Da più parti, si intravvede insomma il rischio che si stiano tirando fuori dai cassetti progetti già confezionati, fermi non tanto e non solo per mancanza di risorse, ma anche di una più ampia condivisione circa la loro opportunità. Senza scomodare la trita retorica degli “amici degli amici”, preoccupa in particolare che superino i filtri dell’ammissibilità, solo quei progetti i cui “progettisti” dispongono degli strumenti tecnici, economici e organizzativi per confezionare proposte in linea con i criteri meramente amministrativi dei cronoprogrammi, dei bilanci di fattibilità economica o della grafica accattivante dei rendering. Ne sarebbero esclusi, se non tutti, molti progetti elaborati nel tempo dai territori, prodotti di attività volontarie, la cui competitività in questi anni, e sempre in questi frangenti “emergenziali”, è risultata perdente nell’arena negoziale delle scelte di trasformazione urbana. Non di rado derubricati da “progetti” a “vertenze”, a Roma formano invece un brulicare di idee e iniziative che, da sole, potrebbero ribaltare l’attuale visione della città: una “rigenerazione” ad alta densità culturale e zero consumo di suolo che certo spiazza interessi consolidati e prassi inveterate. Sono azioni molteplici, già in grado di incardinare alternative percorribili di sviluppo se solo l’istituzione ne supportasse le traiettorie. Mettono in gioco lavoro al posto di opere, offrono servizi calibrati a bisogni sempre più complessi e antepongono ai valori della rendita, quelli della funzionalità ambientale; rappresentano dunque una “transizione” reale che, magari in modo indiretto rispetto al PNRR, ovvero grazie alle risorse che questo libera, può completarlo moltiplicandone benefici sociali, ambientali e territoriali.
Si è già scritto per RomaRicercaRoma della ex Snia di via Prenestina[5], dove il destino di un lago, perfettamente rinaturalizzato, contrappone gli interessi del quartiere al suo privato proprietario: una vicenda paradigmatica di acqua pubblica che da 30 anni il Demanio si rifiuta di prendere in carico, un ecosistema che colmerebbe parte dello standard pregresso sottratto dalla speculazione a una delle periferie capitoline più povere di verde, un’esperienza ricca di biodiversità e innovazione sociale sempre minacciata dalle titubanze dell’amministrazione nel procedere alla tutela e al necessario esproprio.

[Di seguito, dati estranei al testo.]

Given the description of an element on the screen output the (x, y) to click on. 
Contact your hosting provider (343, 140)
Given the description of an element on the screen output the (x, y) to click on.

Il Campidoglio potrebbe inaugurare il nuovo corso impegnandosi a stroncare ciò che Insolera chiamava la “pianificazione nascosta e informale” dell’Urbe e più precisamente il “patto del mattone”, e dimostrando come si vogliono tradurre concretamente le finalità ecologica e di equità della “transizione”. Un mese, da qui al 7 marzo, è sufficiente per garantire priorità là dove prevalgono i benefici collettivi, a progetti che accrescono il patrimonio comune, l’offerta di lavoro stabile o la redistribuzione di risorse, con interventi affidati a soggetti sul cui operato non gravano ombre di legittimità.
Un indicatore su tutti mostrerà se chi guida il PNRR sta svolgendo il proprio compito primario, la diminuzione delle disuguaglianze: iniziamo a tracciarlo nello spazio concreto della città, mappiamolo alle diverse scale territoriali e rendiamolo pubblico, adesso.